> Directions
Apart from the pictures, every entry must be retyped exactly.

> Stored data
# # #

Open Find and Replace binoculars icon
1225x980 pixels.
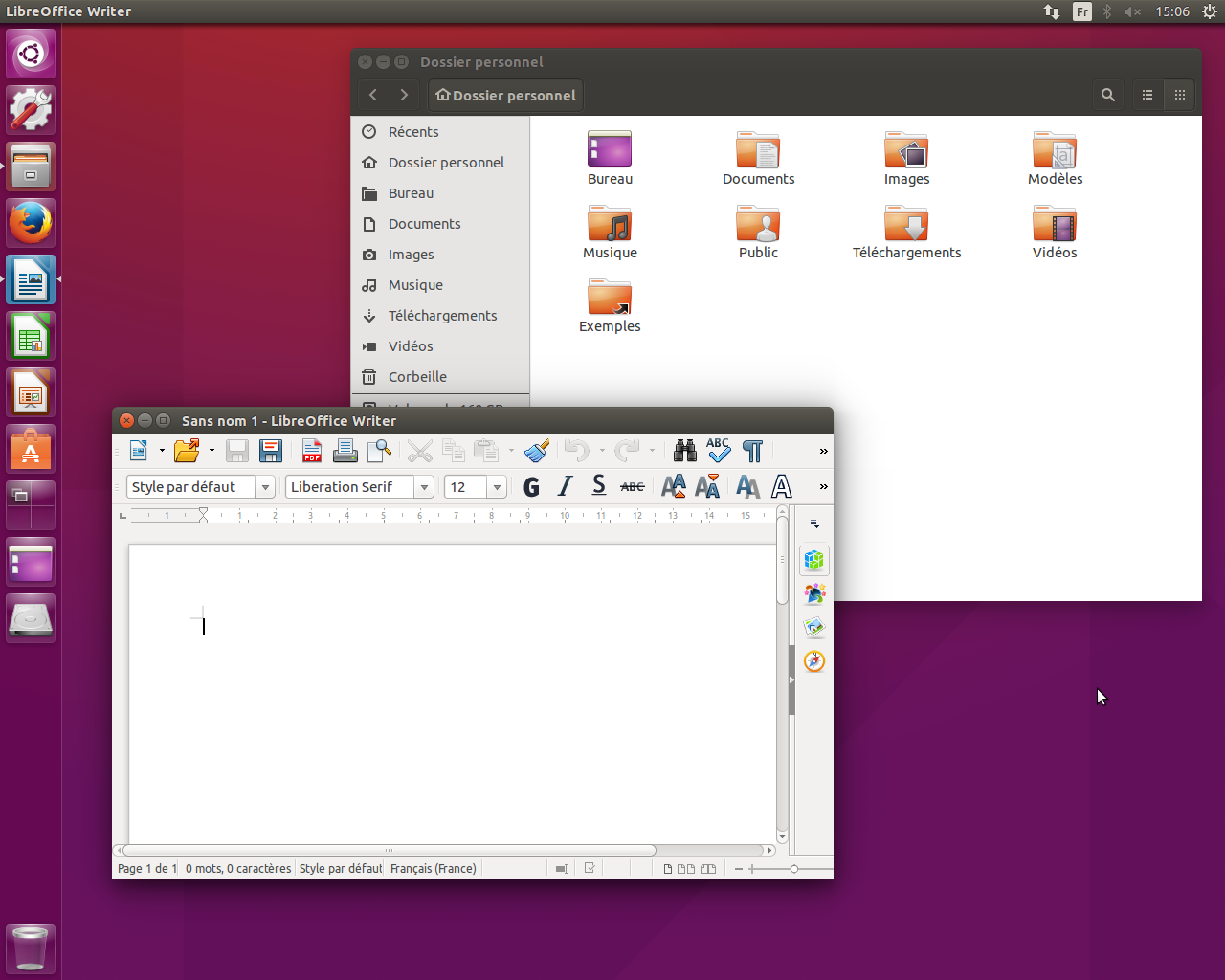(685, 451)
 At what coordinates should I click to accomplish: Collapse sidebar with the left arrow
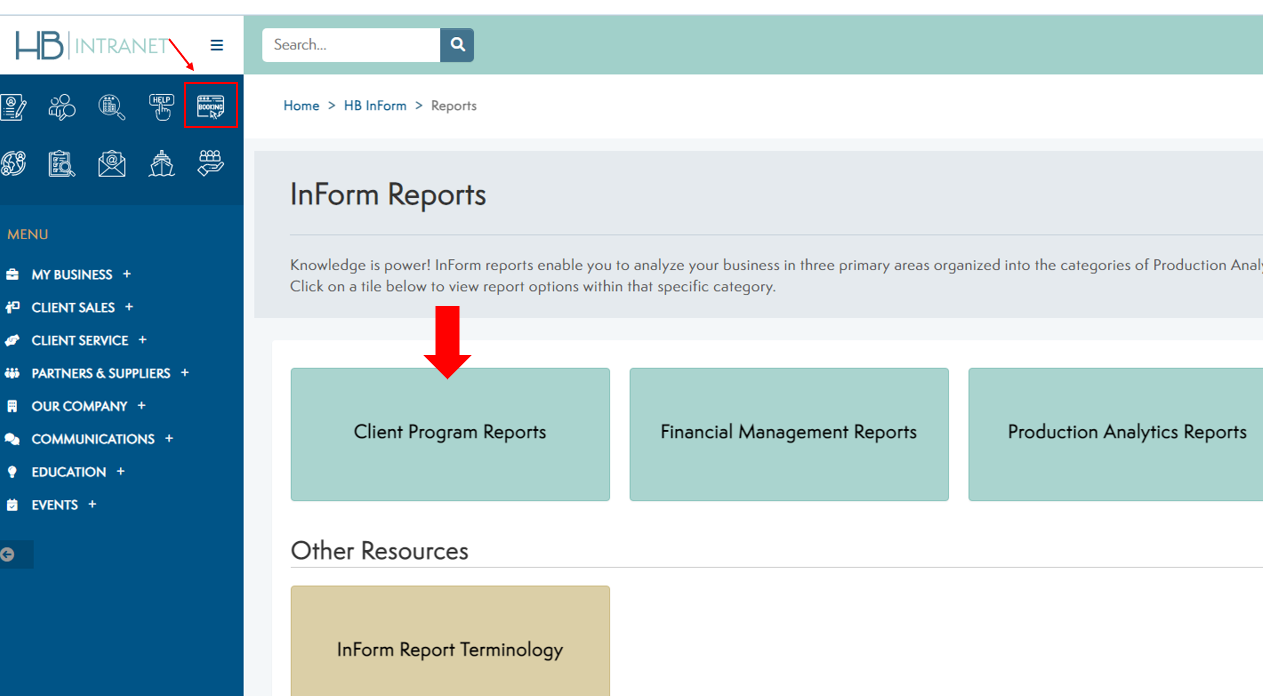[x=9, y=554]
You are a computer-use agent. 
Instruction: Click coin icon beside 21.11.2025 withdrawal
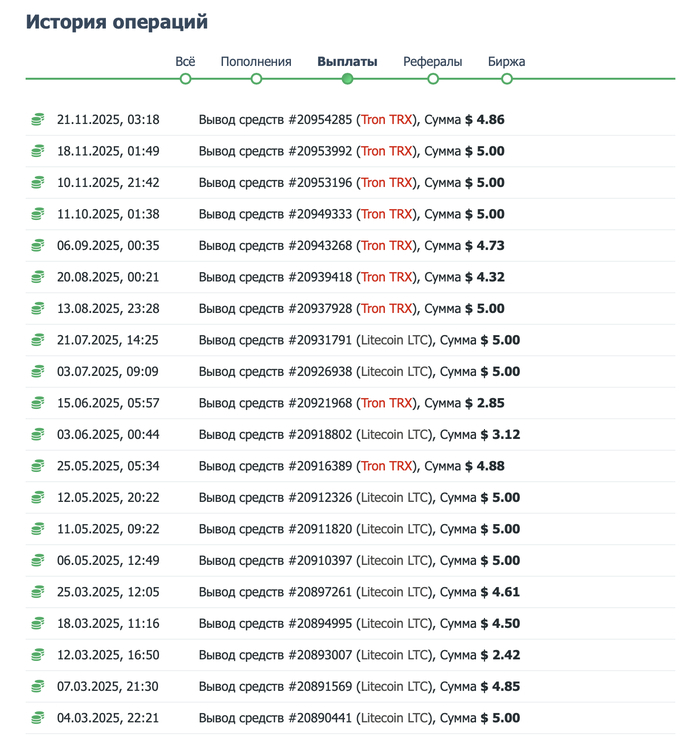pos(38,120)
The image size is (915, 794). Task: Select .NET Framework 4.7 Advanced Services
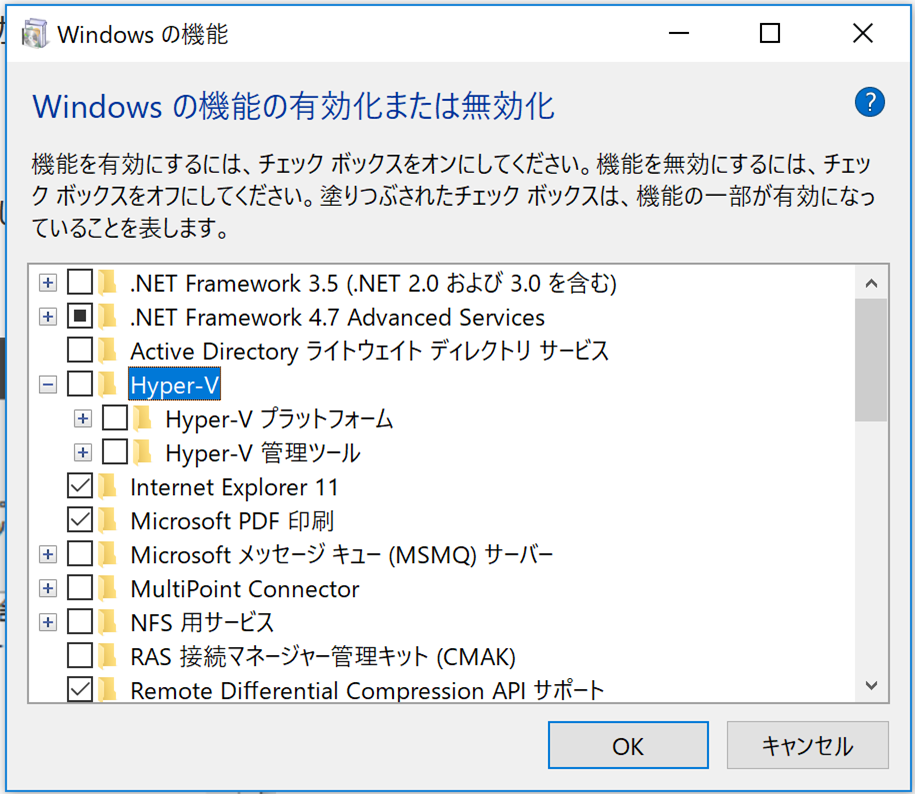[x=337, y=318]
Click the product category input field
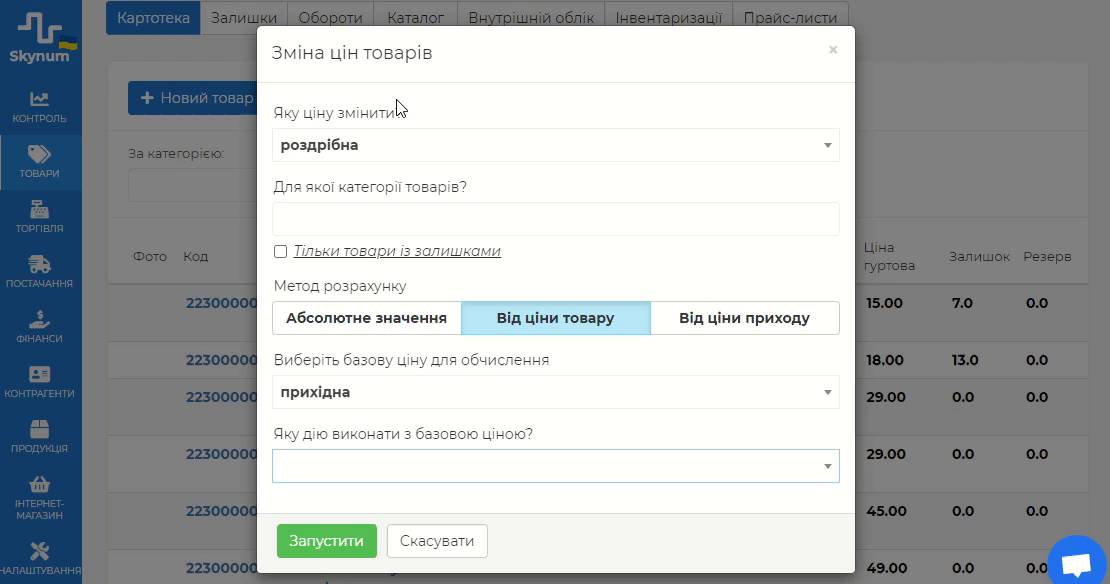1110x584 pixels. (x=555, y=219)
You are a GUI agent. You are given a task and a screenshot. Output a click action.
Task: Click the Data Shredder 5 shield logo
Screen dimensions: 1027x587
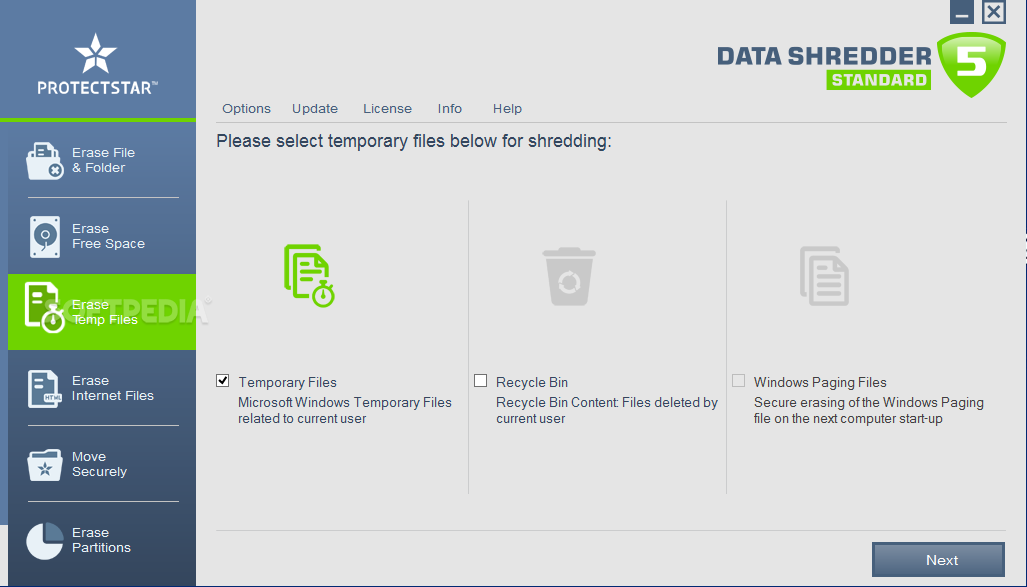click(x=971, y=64)
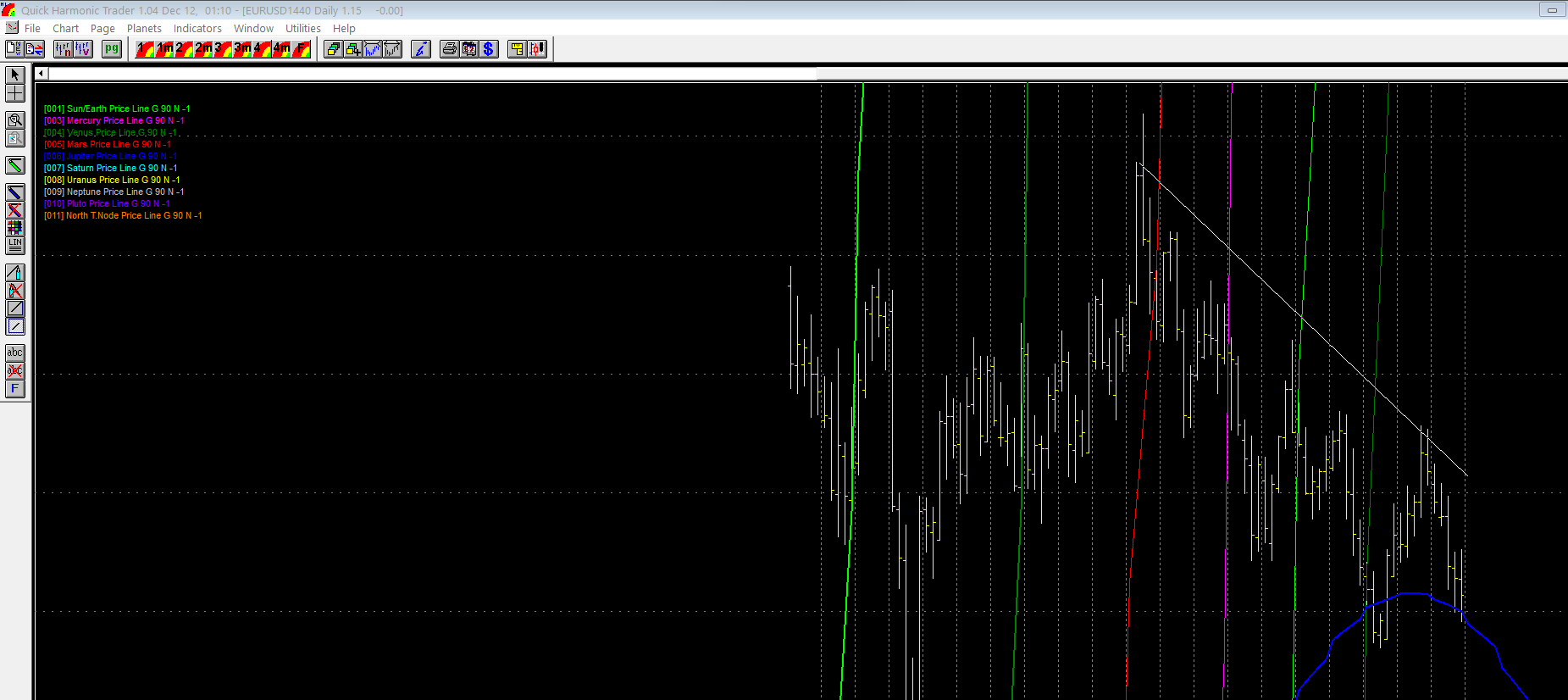Click the New chart icon in the toolbar

[x=14, y=49]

# # #

> Result
Open Find and Replace binoculars icon
1225x980 pixels.
(685, 451)
 At what coordinates should I click to accomplish: Collapse sidebar with the left arrow
[x=9, y=554]
You are a computer-use agent. 
Instruction: Click coin icon beside 21.11.2025 withdrawal
pos(38,120)
The image size is (915, 794). Task: Select .NET Framework 4.7 Advanced Services
[x=337, y=318]
Click the product category input field
1110x584 pixels. (x=555, y=219)
You are a GUI agent. You are given a task and a screenshot. Output a click action.
Task: Click the Data Shredder 5 shield logo
Screen dimensions: 1027x587
click(x=971, y=64)
Click the New chart icon in the toolbar

[x=14, y=49]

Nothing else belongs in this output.